◆ **Estratto del testo**
=======
Il ministro Luigi Di Maio e il governatore della Campania, Vincenzo De Luca

La sconfitta su tutta la linea di Luigi Di Maio

di Giancarlo Tommasone

Non ci giriamo troppo intorno: in Umbria è stata una debacle e il progetto dell’asse M5S-Pd si è risolto con un fallimento su tutta la linea, un naufragio della già sconquassata barca giallo-rossa. A uscire con le ossa rotte, più del Pd (con il 22,4%, perso oltre un punto e mezzo rispetto alle Europee), sono i grillini, con un misero 7,41%, vale a dire una ulteriore flessione rispetto alle consultazioni per Bruxelles (raggiunsero il 14,63%). E’ la sconfitta di Luigi Di Maio, del capo politico del Movimento, che dopo la tornata del 4 marzo 2018, fa registrare solo numeri in picchiata. Ricadute sulla tenuta del Governo? Certo, e sono sensibili. Come sono sensibili in Campania, dove ci si organizza per la «corsa di primavera» verso Palazzo Santa Lucia. E dove il governatore uscente, Vincenzo De Luca, uno che sa «leggere il gioco» e soprattutto sa attendere, dal suo posto in riva al fiume, ha appena visto passare il «cadavere» del suo nemico politico (almeno su questo fronte, Di Maio, ndr). Ma la sua posizione si fa più forte anche rispetto a eventuali tatticismi avanzati da Nicola Zingaretti, e alla volontà di alcune anime del Pd, di cercare un altro candidato per le prossime elezioni regionali. De Luca, stando così le cose, appare il solo e unico, oltre che naturale papabile del Partito democratico.
=======
◆ **Record del dataset**
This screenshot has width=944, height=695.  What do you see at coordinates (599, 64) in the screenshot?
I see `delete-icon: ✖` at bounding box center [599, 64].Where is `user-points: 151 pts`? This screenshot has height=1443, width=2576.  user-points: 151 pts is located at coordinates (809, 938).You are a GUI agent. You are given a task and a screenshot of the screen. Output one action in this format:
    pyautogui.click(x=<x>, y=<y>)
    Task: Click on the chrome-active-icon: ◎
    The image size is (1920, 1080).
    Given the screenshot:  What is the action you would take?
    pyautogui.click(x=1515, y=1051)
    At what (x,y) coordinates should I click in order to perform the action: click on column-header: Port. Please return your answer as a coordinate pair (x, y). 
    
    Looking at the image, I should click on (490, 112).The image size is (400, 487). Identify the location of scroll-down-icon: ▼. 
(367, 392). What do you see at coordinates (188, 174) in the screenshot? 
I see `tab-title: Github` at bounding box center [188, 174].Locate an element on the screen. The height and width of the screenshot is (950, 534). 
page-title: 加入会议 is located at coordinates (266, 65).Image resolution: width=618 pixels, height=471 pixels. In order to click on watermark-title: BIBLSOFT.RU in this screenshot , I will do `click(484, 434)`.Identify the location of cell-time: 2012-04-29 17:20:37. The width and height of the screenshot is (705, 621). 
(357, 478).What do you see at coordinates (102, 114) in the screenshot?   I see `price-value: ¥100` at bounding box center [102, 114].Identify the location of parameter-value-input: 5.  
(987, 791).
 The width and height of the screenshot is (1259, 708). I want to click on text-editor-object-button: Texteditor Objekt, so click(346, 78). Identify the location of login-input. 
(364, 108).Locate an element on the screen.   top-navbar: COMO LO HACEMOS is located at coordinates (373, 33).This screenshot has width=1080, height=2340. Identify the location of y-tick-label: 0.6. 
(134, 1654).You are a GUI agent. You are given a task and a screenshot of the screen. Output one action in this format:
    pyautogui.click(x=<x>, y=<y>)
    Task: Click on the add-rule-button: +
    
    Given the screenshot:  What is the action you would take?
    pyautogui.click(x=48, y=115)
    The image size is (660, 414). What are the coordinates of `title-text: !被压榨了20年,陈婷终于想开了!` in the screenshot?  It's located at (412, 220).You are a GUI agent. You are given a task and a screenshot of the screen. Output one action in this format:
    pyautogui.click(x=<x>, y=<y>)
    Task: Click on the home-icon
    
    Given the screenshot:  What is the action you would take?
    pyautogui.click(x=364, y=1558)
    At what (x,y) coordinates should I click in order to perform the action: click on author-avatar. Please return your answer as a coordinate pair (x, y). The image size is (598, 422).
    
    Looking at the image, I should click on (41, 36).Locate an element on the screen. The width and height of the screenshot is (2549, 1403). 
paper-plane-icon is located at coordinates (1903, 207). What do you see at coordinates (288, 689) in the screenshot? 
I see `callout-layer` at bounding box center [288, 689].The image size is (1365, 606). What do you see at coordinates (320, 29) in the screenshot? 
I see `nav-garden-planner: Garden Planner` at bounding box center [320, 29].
=======
◆ **Compiti da svolgere**
a - Riassumi in due frasi l'articolo sulla sconfitta di Di Maio in Umbria.
b - Rispondi alle domande seguenti basandoti sull'articolo sulla sconfitta di Di Maio in Umbria.
(i) Quale percentuale avevano raggiunto i grillini alle consultazioni per Bruxelles?
(ii) Con quale percentuale ha chiuso il Pd in Umbria?
(iii) Verso quale palazzo è diretta la «corsa di primavera» in Campania?
c - Prosegui l'articolo sulla sconfitta di Di Maio in Umbria con un nuovo paragrafo che parta dopo l'ultima frase.

◆ **Elenco delle risposte**
a - In Umbria l'asse M5S-Pd è naufragato: il Pd ha ottenuto il 22,4% e i grillini appena il 7,41%. L'articolo attribuisce la sconfitta a Luigi Di Maio e osserva che in Campania il governatore uscente Vincenzo De Luca ne esce rafforzato e appare il candidato naturale del Pd per le prossime regionali.

b -
(i) Il 14,63%.
(ii) Con il 22,4%.
(iii) Verso Palazzo Santa Lucia.

c -
M5S, Sergio Costa favorito
rispetto a Valeria Ciarambino

Tanto più, che se vi erano stati segnali di ravvedimento da parte, ad esempio, di Nicola Oddati, che in precedenza aveva aperto alla possibilità di imbastire una discussione su chi presentare alla tornata in Campania, nei giorni scorsi ha rotto gli indugi, facendo chiaramente intendere che quel posto è di Vincenzo De Luca. In tutto questo, come pensa di muoversi il Movimento 5 Stelle, dopo la deflagrazione umbra dell’apparentamento col Pd? Tutto puntato sul ministro Sergio Costa, l’unico in questo momento, che darebbe un minimo di affidamento, in termini anche di consenso, per presentarsi allo scontro col governatore uscente. Ciarambino? Pagherebbe la vicinanza (ma si può parlare di vera e propria osmosi) con Di Maio, uno che, da un anno e sette mesi, a questa parte, raccoglie solo fallimenti.